Indonesia kekini-kinian, rentan sentuhan ringan lokal vs tahan banting
intervensi asing
Semakin jauh
meninggalkan lapisan rakyat, maka tak ayal suasana kerakyatan harus bersaing
dengan aneka masukan dan tekanan. Baru selapis di atas rakyat, merasa nyaman betengger,
langsung berkacak pinggang, jemur gigi. Lupa asupan gizi dari kebun sendiri.
Pemerintah pernah
merazia nama asing, kata asing. Bentuk dasar rasa nasionalisme. Bekèn nama
orang ‘barnowo’ atau bubar Cino (dadi) Jowo. Restoran atau rumah makan negara lain,
dengan nama sesuai bahasanya, tetap eksis. Menambah gengsi pemakannya,
penyantapnya yang “bulé ireng”.

• [TUGAS 1]: Dalam teks tentang Indonesia kekini-kinian, apa yang pernah dirazia oleh pemerintah?
• [TUGAS 2]: Ulangi tanpa perubahan bagian teks tentang Indonesia kekini-kinian yang dibuka dengan kata-kata yang memuat "Indonesia kekini-kinian, rentan" dan ditutup dengan "dari kebun sendiri.".

• [POTONGAN DATA]:
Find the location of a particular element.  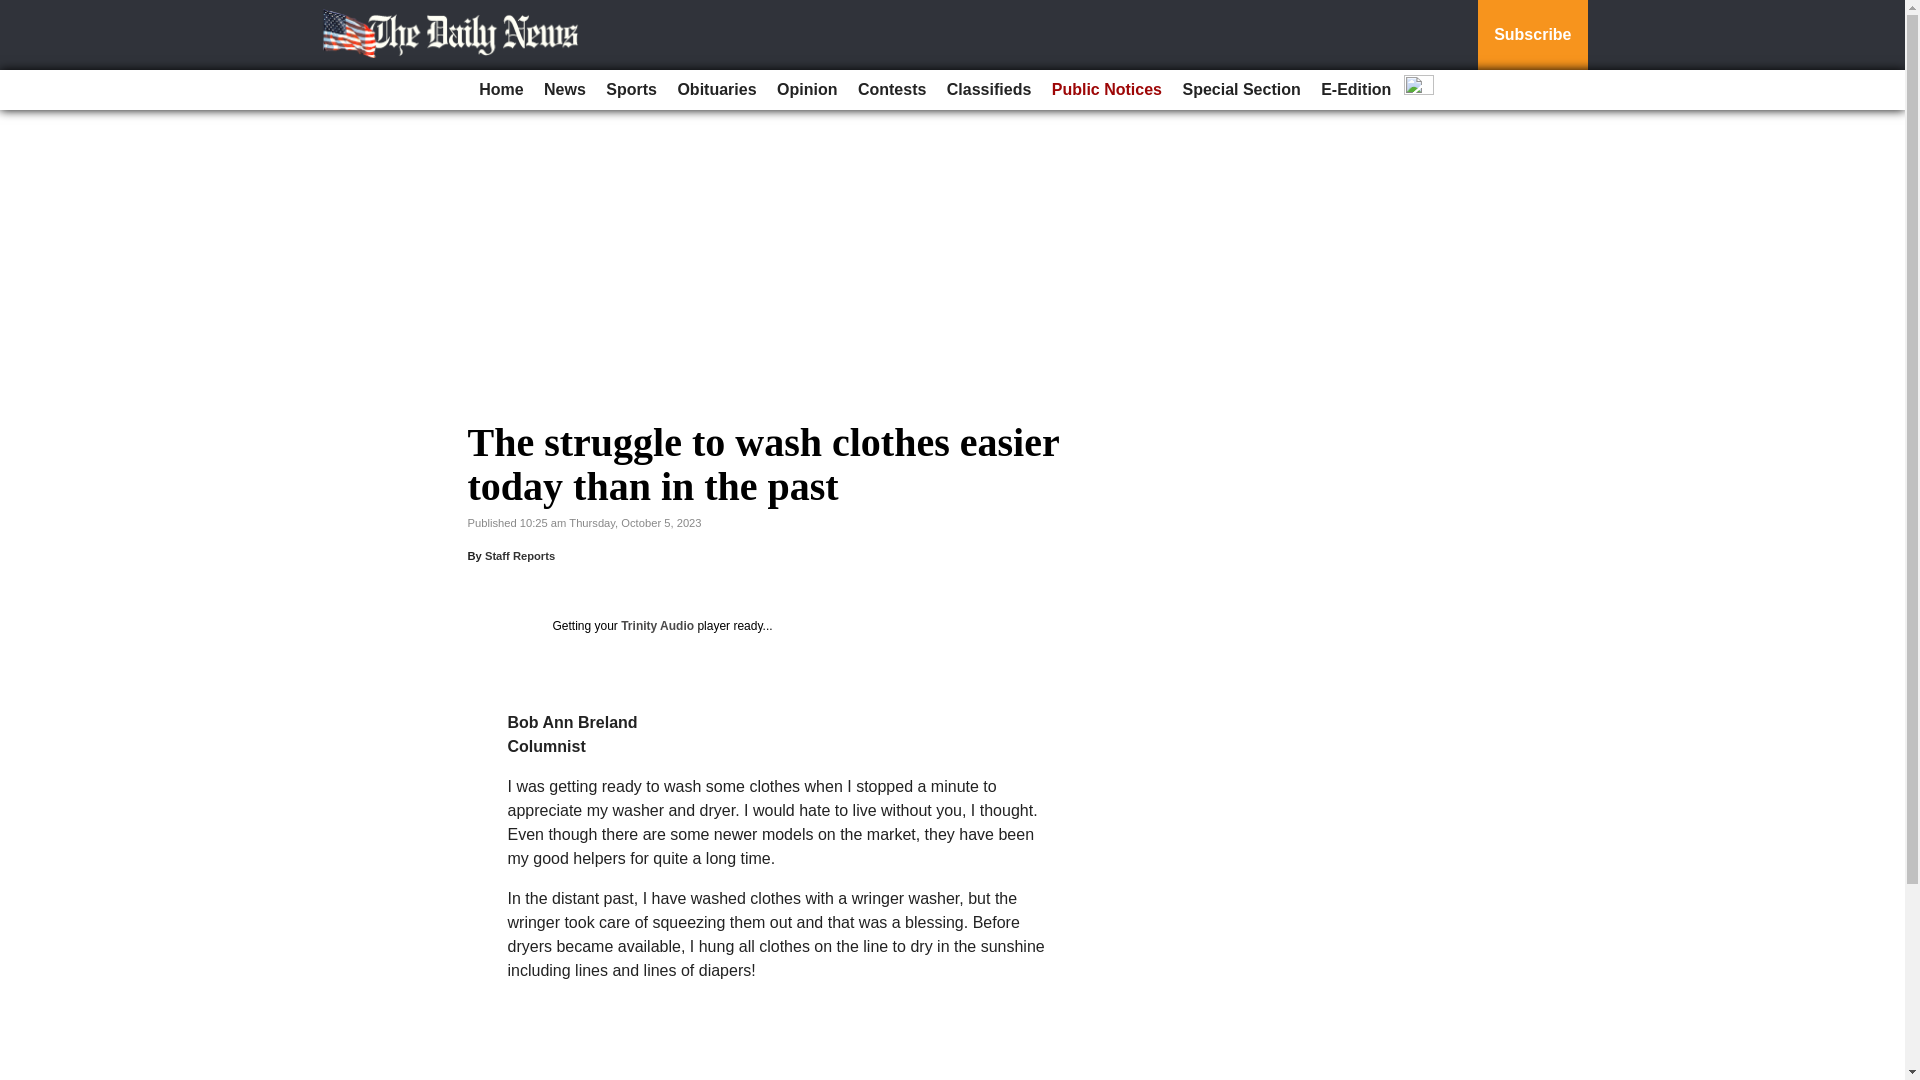

Staff Reports is located at coordinates (520, 555).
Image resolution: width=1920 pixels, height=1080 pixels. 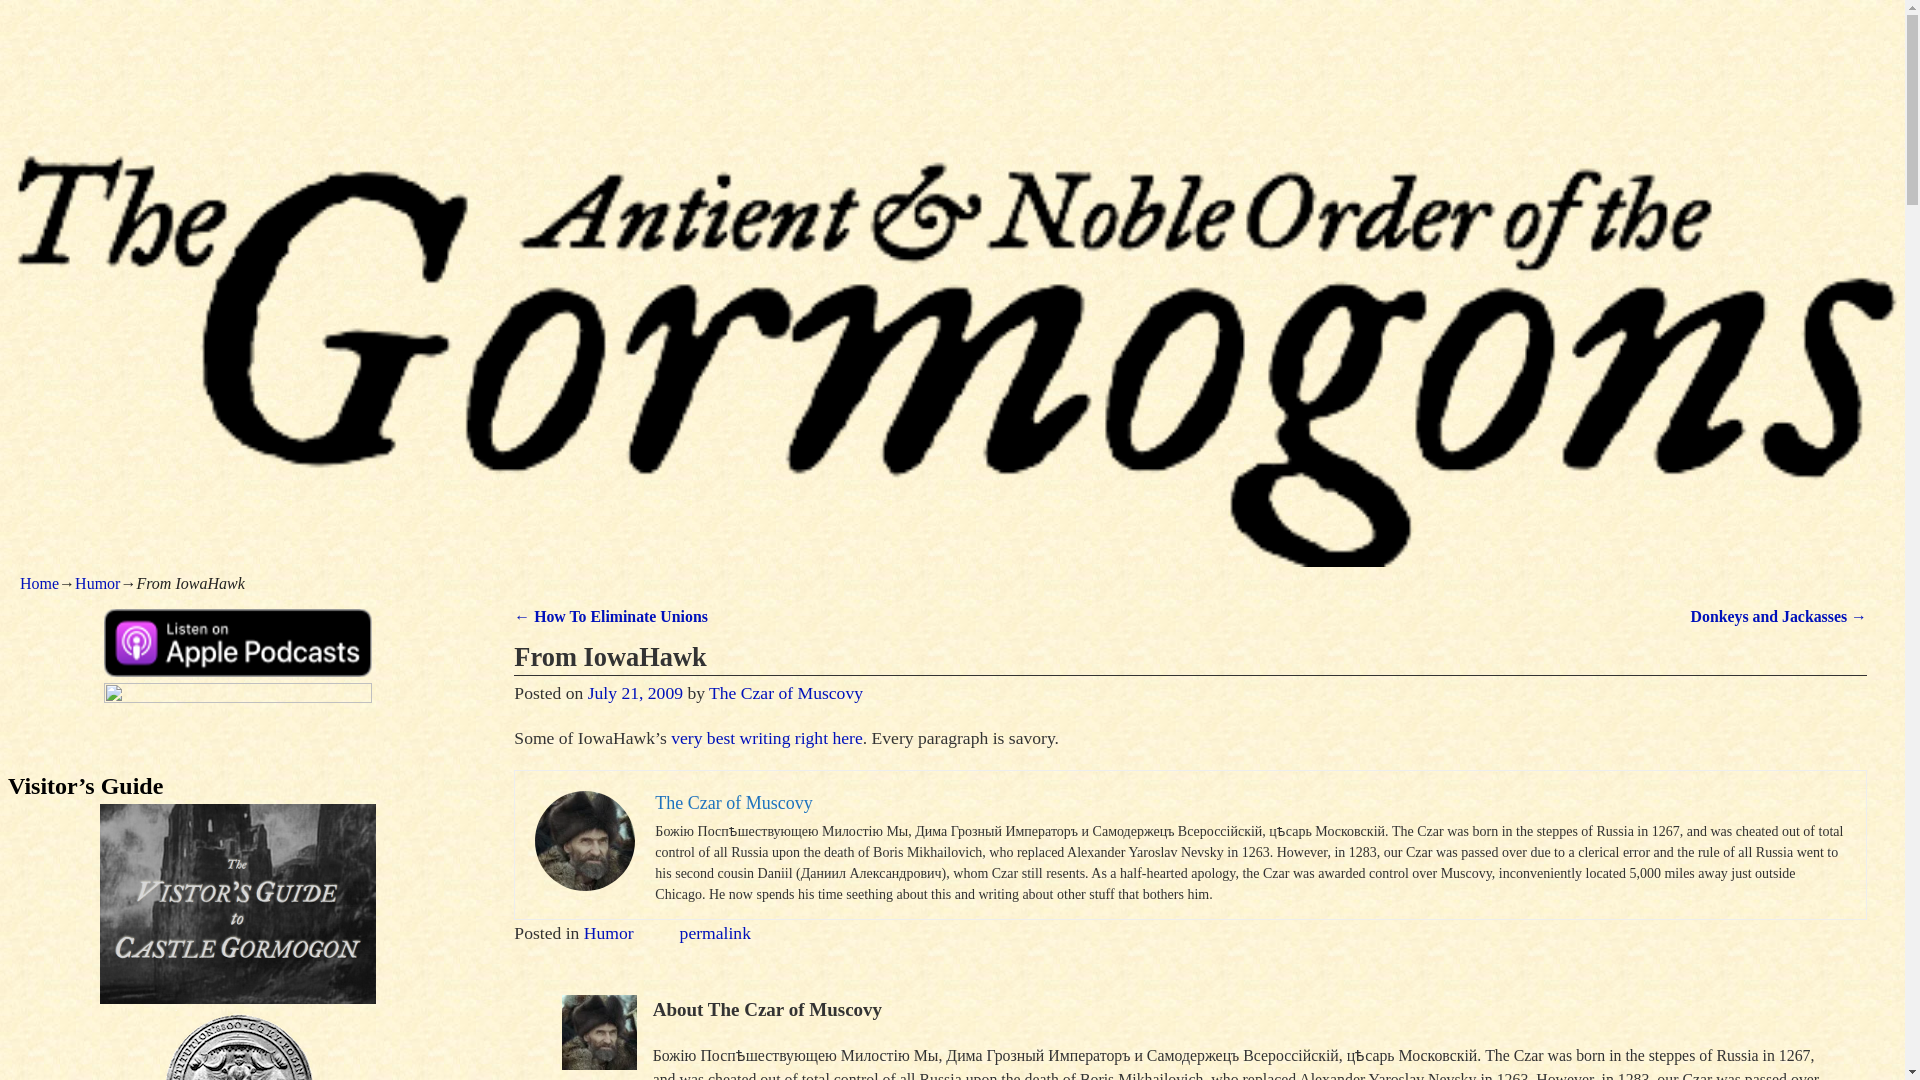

• [HASIL TUGAS 1]: Nama asing dan kata asing.

• [HASIL TUGAS 2]:
Indonesia kekini-kinian, rentan sentuhan ringan lokal vs tahan banting
intervensi asing
Semakin jauh
meninggalkan lapisan rakyat, maka tak ayal suasana kerakyatan harus bersaing
dengan aneka masukan dan tekanan. Baru selapis di atas rakyat, merasa nyaman betengger,
langsung berkacak pinggang, jemur gigi. Lupa asupan gizi dari kebun sendiri.